▶ **Exercise instructions**
Copy nothing but the lines from the one containing "Given: Collapse the" through the last line of the records, repeated exactly and without pictures.

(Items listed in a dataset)
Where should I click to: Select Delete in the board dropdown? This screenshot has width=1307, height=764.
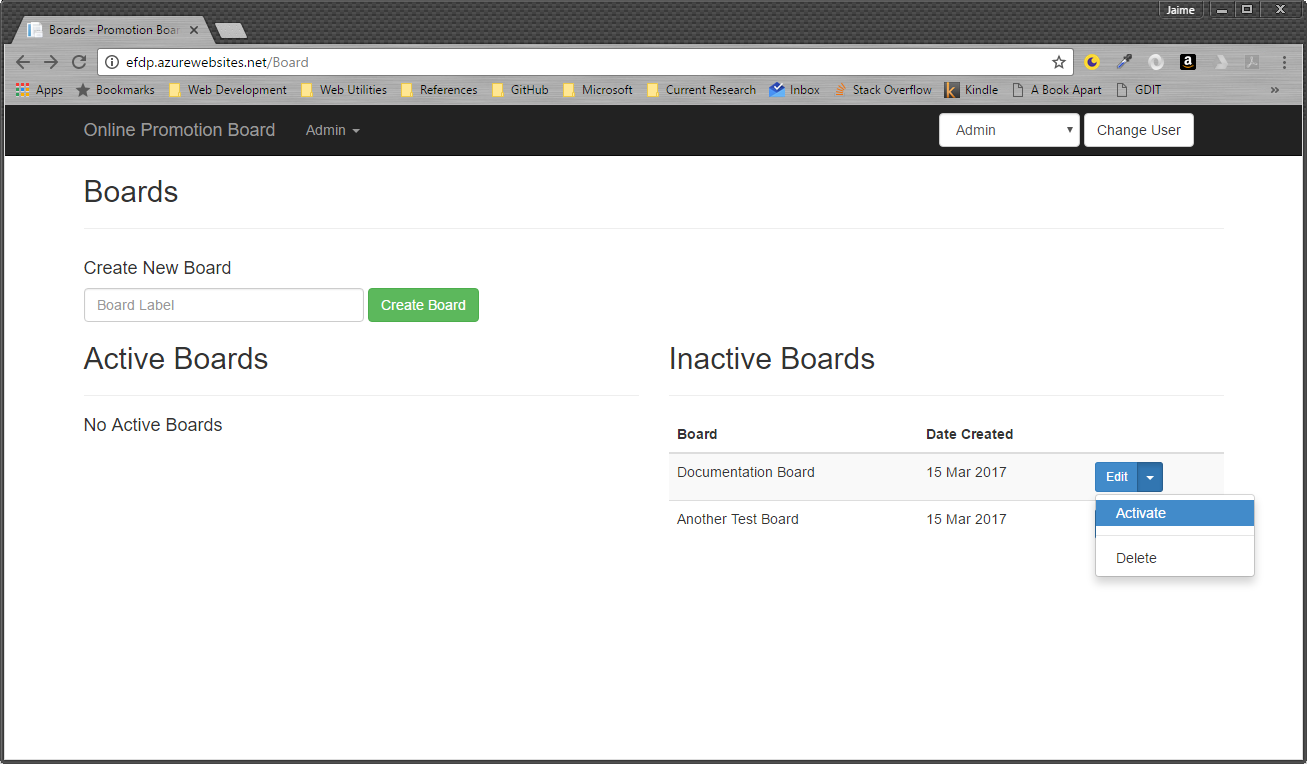(x=1136, y=558)
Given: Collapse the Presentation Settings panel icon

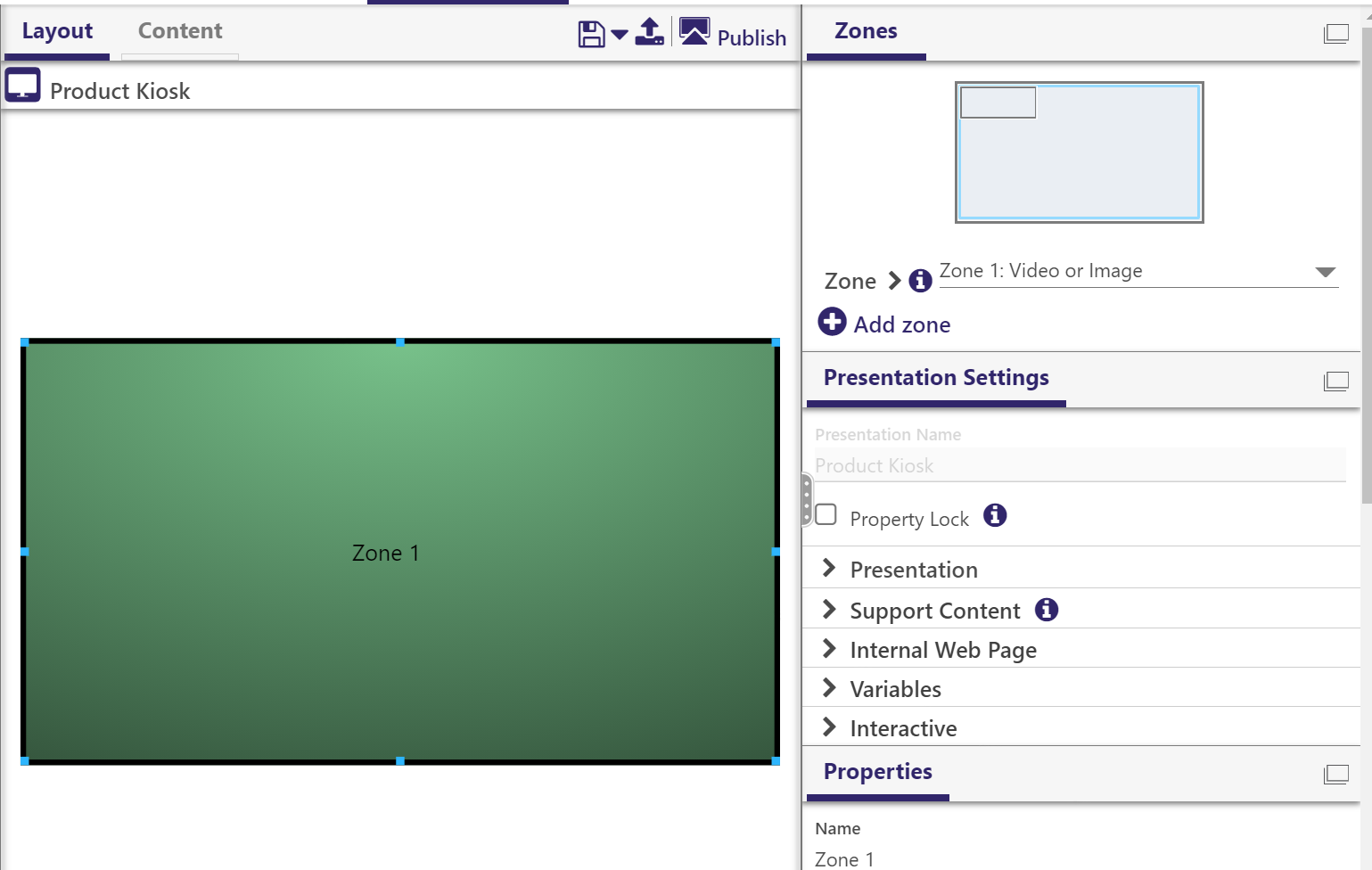Looking at the screenshot, I should point(1335,381).
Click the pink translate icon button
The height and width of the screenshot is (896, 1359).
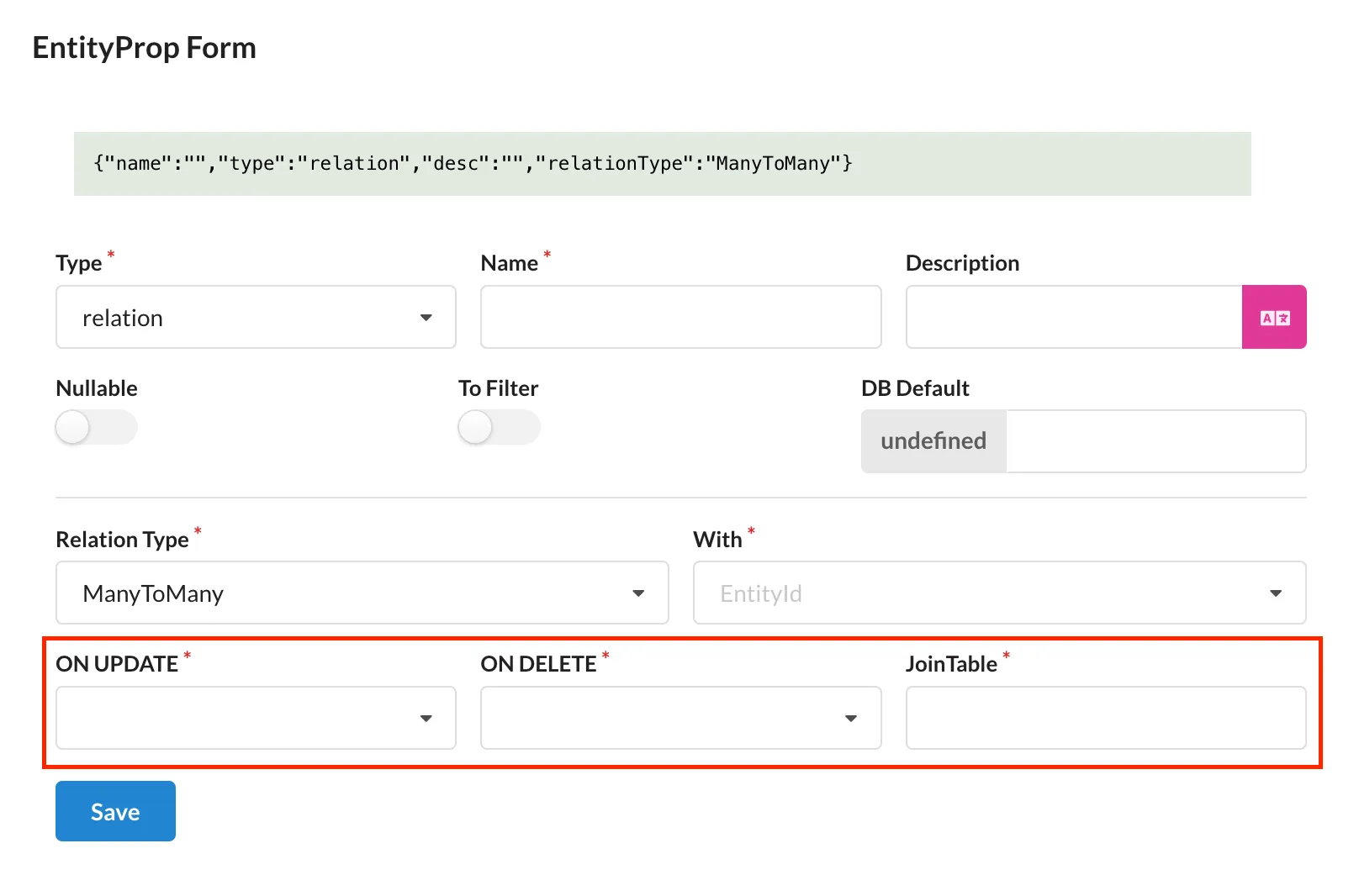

▶ **Written reply**
Given: Collapse the Presentation Settings panel icon

Looking at the screenshot, I should point(1335,381).
Click the pink translate icon button
The height and width of the screenshot is (896, 1359).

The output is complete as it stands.